Nigeria Police in Deadly Clash with Sect in Bauchi

At least 38 people have died in clashes between security forces and members of a religious sect in the northern Nigerian state of Bauchi. The dead were mainly from a group calling itself Kala Kato. Two soldiers and a policeman were also killed. The fighting came after local people told authorities they were alarmed by open-air preaching by sect members. Such preaching was banned in the state after an uprising by another sect, Boko Haram, earlier this year. Hundreds of people were killed in the subsequent fighting across northern Nigeria. The BBC's Caroline Duffield reports from Lagos that Kala Kato is a non-conformist Muslim sect made up of poor tradesmen, labourers and other working people. Some residents in Zango, just south of the city of Bauchi, have said that in recent days the mood of their preaching had become aggressive.
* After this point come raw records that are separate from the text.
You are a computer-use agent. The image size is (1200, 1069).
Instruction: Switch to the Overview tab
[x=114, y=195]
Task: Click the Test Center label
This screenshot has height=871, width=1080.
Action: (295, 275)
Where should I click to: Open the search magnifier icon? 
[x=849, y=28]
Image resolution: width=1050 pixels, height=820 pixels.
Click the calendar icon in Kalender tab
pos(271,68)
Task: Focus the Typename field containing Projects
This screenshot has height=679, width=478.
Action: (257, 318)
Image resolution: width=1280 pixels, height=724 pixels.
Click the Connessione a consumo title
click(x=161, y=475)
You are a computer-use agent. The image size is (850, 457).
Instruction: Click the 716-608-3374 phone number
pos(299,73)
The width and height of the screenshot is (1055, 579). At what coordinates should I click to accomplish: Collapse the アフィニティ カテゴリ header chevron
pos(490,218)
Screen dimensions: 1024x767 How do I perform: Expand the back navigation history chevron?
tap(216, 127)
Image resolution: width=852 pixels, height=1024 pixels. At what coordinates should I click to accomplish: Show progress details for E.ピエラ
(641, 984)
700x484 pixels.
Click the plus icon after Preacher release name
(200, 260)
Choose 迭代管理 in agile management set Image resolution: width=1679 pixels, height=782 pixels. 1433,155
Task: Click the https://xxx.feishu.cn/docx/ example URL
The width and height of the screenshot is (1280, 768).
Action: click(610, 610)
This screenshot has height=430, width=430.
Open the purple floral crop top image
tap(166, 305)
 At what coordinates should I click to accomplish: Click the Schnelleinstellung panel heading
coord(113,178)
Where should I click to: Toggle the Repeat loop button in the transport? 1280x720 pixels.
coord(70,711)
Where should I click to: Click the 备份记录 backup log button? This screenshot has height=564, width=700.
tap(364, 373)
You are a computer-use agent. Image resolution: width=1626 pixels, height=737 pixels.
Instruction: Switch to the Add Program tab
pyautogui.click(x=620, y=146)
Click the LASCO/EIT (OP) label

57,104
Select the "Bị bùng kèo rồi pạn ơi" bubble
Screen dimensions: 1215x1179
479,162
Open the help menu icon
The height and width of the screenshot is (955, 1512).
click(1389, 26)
The violence there began on Sunday morning. After some initial shooting the security forces retreated, before returning in greater numbers. Members of the group had armed themselves with machetes and cutlasses, and appeared ready to fight armed police and soldiers, she adds. A spokesman for the Bauchi state governor said the local military had been deployed, though other accounts spoke of a feared police unit, the Special Anti-Robbery Squad. The Associated Press news agency cited Bauchi state official Mohammed Maigari as saying sect members had gone on the rampage to demand the release of their leader. The sect leader had been arrested in connection with the killings of several Boko Haram members, AP reported.